Non ci lasci sulle spine professore, quanti anni in meno dimostriamo rispetto ai nostri genitori?
«Diciamo che negli ultimi cento anni, ne abbiamo guadagnati circa una decina».
Ma sembrano più giovani le donne, oppure gli uomini?
«Entrambi, anche se gli effetti più sorprendenti di questo fenomeno si notano soprattutto in questi ultimi».
Perché?
«Una volta i maschi non si curavano per niente, ora invece, si dedicano al proprio aspetto fisico esattamente quanto le loro compagne».
Chi ci crede professore?
«La prova sta nei numeri della mia agenda: il 50 per cento dei pazienti sono donne e la restante metà, per forza di cose uomini».

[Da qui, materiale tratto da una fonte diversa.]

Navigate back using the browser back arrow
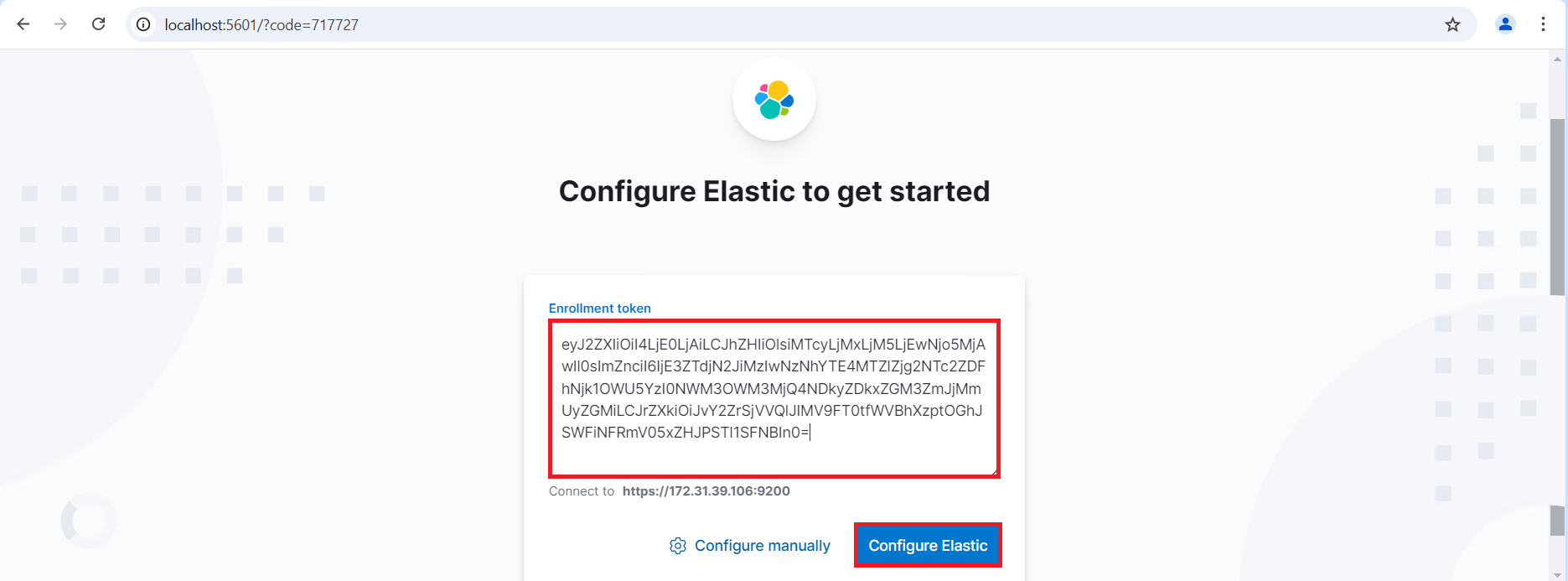coord(23,24)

Quindi sta dicendo che la vanità non è più donna?
«Dico che non è più solo un monopolio femminile».
E però una manciata di rughe rende un uomo più sensuale...
«Sì, ma un groviglio incolto invece, lo fa semplicemente somigliare più a sua padre, quando aveva la medesima età».
È così terribile?
«Ormai i cinquantenni vogliono sembrare quarantenni e questi ultimi degli eterni trentenni, per questo anche gli uomini ingaggiano fin da giovani la loro battaglia contro il tempo che passa».
Quali sono le armi per vincerla, questa battaglia?
«Un merito importante va allo stile di vita: fumiamo di meno, facciamo più attività fisica e abbiamo adottato una dieta più equilibrata».
Solo buone abitudini?
«No, il segreto sta nella chirurgia soft, quella da pausa pranzo per capirci: è veloce e poco invasiva».
Ci faccia degli esempi.
«Dal laser rivitalizzante ai filler, passando per il botox: quest'ultimo piace molto ai divi ma anche agli uomini normali perché si risolve in una ventina di minuti ed elimina rughe di espressione e zampe di gallina. Per le macchie invece, meglio ricorrere al laser rivitalizzante: riesce a fare 2mila e 500 buchini sulla pelle eliminando le cellule vecchie e costruendone di nuove».
Quali sono le parti del corpo che dovremmo curare di più?
«Sicuramente la pelle del viso, ma anche collo e mani. E poi i capelli... senza i moderni trapianti molti uomini sembrerebbero decisamente più vecchi».